### EXERCISE DESCRIPTION
Put every line of the records below into a JSON array of strings, with one string per line and blank lines omitted.

### MATERIAL PROVIDED
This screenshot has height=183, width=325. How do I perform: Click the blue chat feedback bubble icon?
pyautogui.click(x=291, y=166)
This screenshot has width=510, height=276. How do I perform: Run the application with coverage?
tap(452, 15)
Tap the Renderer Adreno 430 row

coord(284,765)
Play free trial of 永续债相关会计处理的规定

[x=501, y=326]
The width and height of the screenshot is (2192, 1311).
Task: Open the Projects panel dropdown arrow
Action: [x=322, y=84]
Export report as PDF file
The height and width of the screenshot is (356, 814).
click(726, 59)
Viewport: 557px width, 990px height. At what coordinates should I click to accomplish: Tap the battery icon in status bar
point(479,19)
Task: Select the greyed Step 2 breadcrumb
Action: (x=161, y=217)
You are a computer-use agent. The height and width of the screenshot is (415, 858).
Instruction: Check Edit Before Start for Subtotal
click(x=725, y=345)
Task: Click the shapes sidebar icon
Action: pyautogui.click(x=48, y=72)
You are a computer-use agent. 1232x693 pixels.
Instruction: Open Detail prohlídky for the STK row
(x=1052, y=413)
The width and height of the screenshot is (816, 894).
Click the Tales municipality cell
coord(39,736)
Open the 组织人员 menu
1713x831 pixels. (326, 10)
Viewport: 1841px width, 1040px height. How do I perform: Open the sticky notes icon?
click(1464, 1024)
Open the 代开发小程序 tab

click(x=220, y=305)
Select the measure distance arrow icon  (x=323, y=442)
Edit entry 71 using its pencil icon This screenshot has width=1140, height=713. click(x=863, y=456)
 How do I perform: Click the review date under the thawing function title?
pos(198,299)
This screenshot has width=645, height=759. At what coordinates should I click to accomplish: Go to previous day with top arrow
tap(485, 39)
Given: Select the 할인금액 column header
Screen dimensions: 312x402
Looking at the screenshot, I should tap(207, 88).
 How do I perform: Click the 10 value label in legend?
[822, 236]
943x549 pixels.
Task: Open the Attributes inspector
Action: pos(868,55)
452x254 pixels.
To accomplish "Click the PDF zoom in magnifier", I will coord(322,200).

### EXERCISE ANSWER
[
  "This screenshot has height=183, width=325. How do I perform: Click the blue chat feedback bubble icon?",
  "pyautogui.click(x=291, y=166)",
  "This screenshot has width=510, height=276. How do I perform: Run the application with coverage?",
  "tap(452, 15)",
  "Tap the Renderer Adreno 430 row",
  "coord(284,765)",
  "Play free trial of 永续债相关会计处理的规定",
  "[x=501, y=326]",
  "The width and height of the screenshot is (2192, 1311).",
  "Task: Open the Projects panel dropdown arrow",
  "Action: [x=322, y=84]",
  "Export report as PDF file",
  "The height and width of the screenshot is (356, 814).",
  "click(726, 59)",
  "Viewport: 557px width, 990px height. At what coordinates should I click to accomplish: Tap the battery icon in status bar",
  "point(479,19)",
  "Task: Select the greyed Step 2 breadcrumb",
  "Action: (x=161, y=217)",
  "You are a computer-use agent. The height and width of the screenshot is (415, 858).",
  "Instruction: Check Edit Before Start for Subtotal",
  "click(x=725, y=345)",
  "Task: Click the shapes sidebar icon",
  "Action: pyautogui.click(x=48, y=72)",
  "You are a computer-use agent. 1232x693 pixels.",
  "Instruction: Open Detail prohlídky for the STK row",
  "(x=1052, y=413)",
  "The width and height of the screenshot is (816, 894).",
  "Click the Tales municipality cell",
  "coord(39,736)",
  "Open the 组织人员 menu",
  "1713x831 pixels. (326, 10)",
  "Viewport: 1841px width, 1040px height. How do I perform: Open the sticky notes icon?",
  "click(1464, 1024)",
  "Open the 代开发小程序 tab",
  "click(x=220, y=305)",
  "Select the measure distance arrow icon  (x=323, y=442)",
  "Edit entry 71 using its pencil icon This screenshot has width=1140, height=713. click(x=863, y=456)",
  " How do I perform: Click the review date under the thawing function title?",
  "pos(198,299)",
  "This screenshot has width=645, height=759. At what coordinates should I click to accomplish: Go to previous day with top arrow",
  "tap(485, 39)",
  "Given: Select the 할인금액 column header",
  "Screen dimensions: 312x402",
  "Looking at the screenshot, I should tap(207, 88).",
  " How do I perform: Click the 10 value label in legend?",
  "[822, 236]",
  "943x549 pixels.",
  "Task: Open the Attributes inspector",
  "Action: pos(868,55)",
  "452x254 pixels.",
  "To accomplish \"Click the PDF zoom in magnifier\", I will coord(322,200)."
]